▶ _CONSIGNE 1_
D'après l'extrait fourni, quel autre nom le blog Donc Acte ! a-t-il porté pendant une courte période ?

▶ _EXTRAIT FOURNI_
◇ ◇ ◇ ◇
La sélection de Donc Acte !

Donc Acte ! ne suit pas l'actualité cinéma à la loupe. Donc Acte !, qui s'est intitulé Le cinéphobe pendant une courte période, n'a pas pour passe-temps de visionner des pelloches de cinoche. Donc Acte ! ne va pas souvent voir une œuvre en salles. L'envie est rare. Le plaisir est d'autant plus intense lorsque je suis satisfait par une rencontre du 7ème art. Certains films m'inspirent des réflexions ; c'est ce que je souhaite partager. Je ne propose pas de thèses et il m'arrive de gâcher les histoires en racontant la fin. Vu que je ne mets pas ce qui a été fait de l'invention des frères Lumière sur un piédestal et que je suis des fois moqueur, Donc Acte ! peut ne pas plaire.

lundi 19 septembre 2011

Bad Teacher, les souvenirs d'école et La Haine

Dimanche 18 Septembre 2011
Nostalgie


Je ne savais pas trop comment aller tourner cette soirée ni si j'allais écrire un article sur Bad Teacher avant de m'installer devant mais il se trouve que Bad Teacher a inspiré beaucoup de choses sur le thème de l'éducation.


Bad Teacher, Jake Kasdan, 2011, USA.
◇ ◇ ◇ ◇
▶ _CONSIGNE 2_
Recopiez les lignes fournies depuis leur début jusqu'à la ligne contenant « point(343,627) », celle-ci comprise.
◇ ◇ ◇ ◇
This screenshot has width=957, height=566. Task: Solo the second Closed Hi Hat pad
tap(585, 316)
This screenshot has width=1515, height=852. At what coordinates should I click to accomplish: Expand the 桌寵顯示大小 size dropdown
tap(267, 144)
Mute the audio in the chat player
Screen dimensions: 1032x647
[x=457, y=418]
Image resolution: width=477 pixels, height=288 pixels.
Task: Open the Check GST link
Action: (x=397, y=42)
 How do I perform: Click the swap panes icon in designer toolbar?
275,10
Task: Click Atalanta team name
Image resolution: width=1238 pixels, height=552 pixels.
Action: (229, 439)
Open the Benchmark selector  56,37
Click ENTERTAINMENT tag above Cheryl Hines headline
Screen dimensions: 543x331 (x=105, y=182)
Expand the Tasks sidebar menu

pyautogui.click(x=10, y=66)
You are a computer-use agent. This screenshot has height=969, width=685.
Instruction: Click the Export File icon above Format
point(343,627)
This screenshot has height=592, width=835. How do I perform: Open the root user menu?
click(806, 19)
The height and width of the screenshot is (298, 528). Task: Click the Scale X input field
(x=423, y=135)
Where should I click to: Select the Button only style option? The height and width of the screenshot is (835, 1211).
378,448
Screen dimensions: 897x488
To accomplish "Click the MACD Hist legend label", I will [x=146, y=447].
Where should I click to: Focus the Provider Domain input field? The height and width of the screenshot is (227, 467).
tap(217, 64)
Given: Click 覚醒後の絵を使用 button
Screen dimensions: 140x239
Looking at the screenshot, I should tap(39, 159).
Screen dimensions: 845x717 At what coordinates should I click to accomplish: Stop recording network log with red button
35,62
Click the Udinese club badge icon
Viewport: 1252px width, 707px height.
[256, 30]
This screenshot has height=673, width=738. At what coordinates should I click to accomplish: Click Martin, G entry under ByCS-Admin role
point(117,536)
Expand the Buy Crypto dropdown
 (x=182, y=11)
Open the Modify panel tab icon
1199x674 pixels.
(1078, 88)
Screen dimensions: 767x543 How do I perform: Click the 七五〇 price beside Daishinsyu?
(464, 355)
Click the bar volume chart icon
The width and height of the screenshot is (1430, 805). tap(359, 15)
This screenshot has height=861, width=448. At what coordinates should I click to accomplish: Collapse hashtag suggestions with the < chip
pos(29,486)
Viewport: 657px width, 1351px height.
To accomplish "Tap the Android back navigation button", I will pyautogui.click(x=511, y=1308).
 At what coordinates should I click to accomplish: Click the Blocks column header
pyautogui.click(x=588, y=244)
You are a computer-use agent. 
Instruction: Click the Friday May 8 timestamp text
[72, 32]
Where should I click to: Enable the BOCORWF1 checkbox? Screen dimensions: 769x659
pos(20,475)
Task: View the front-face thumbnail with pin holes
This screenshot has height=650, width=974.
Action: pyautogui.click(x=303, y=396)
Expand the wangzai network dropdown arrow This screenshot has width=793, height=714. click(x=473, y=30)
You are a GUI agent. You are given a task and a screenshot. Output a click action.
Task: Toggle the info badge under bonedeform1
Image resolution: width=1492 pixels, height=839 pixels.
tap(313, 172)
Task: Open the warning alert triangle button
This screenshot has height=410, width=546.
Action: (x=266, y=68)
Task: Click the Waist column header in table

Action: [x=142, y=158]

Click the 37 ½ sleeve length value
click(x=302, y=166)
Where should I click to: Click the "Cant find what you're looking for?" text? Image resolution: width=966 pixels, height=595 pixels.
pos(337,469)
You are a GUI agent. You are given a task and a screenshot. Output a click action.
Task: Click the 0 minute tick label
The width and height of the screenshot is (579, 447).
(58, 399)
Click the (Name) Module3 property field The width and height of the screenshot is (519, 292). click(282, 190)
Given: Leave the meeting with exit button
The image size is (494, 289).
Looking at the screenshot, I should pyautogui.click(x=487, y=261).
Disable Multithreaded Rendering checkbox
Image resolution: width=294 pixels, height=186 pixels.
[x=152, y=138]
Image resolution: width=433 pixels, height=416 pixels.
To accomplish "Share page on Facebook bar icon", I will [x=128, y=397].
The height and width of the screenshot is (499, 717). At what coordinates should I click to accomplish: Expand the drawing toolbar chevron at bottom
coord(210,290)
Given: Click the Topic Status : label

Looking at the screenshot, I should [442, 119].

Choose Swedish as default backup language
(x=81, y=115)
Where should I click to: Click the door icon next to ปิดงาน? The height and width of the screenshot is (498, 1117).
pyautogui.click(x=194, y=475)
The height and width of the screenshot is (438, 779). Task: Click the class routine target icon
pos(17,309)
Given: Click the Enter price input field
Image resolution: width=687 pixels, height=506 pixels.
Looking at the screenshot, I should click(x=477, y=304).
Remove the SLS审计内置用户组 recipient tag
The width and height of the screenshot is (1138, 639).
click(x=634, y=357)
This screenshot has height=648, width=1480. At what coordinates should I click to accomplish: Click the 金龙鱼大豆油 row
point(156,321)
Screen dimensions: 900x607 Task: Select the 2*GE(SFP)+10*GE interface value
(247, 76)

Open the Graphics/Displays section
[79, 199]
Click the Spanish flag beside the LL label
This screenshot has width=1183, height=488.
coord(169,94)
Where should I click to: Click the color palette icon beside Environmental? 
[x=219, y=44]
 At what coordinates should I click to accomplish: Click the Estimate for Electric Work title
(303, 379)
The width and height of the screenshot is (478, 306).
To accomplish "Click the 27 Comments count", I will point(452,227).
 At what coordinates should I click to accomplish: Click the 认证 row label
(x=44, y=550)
◇ ◇ ◇ ◇
▶ _RÉPONSE 1_
Le cinéphobe.

▶ _RÉPONSE 2_
This screenshot has width=957, height=566. Task: Solo the second Closed Hi Hat pad
tap(585, 316)
This screenshot has width=1515, height=852. At what coordinates should I click to accomplish: Expand the 桌寵顯示大小 size dropdown
tap(267, 144)
Mute the audio in the chat player
Screen dimensions: 1032x647
[x=457, y=418]
Image resolution: width=477 pixels, height=288 pixels.
Task: Open the Check GST link
Action: (x=397, y=42)
 How do I perform: Click the swap panes icon in designer toolbar?
275,10
Task: Click Atalanta team name
Image resolution: width=1238 pixels, height=552 pixels.
Action: (229, 439)
Open the Benchmark selector  56,37
Click ENTERTAINMENT tag above Cheryl Hines headline
Screen dimensions: 543x331 (x=105, y=182)
Expand the Tasks sidebar menu

pyautogui.click(x=10, y=66)
You are a computer-use agent. This screenshot has height=969, width=685.
Instruction: Click the Export File icon above Format
point(343,627)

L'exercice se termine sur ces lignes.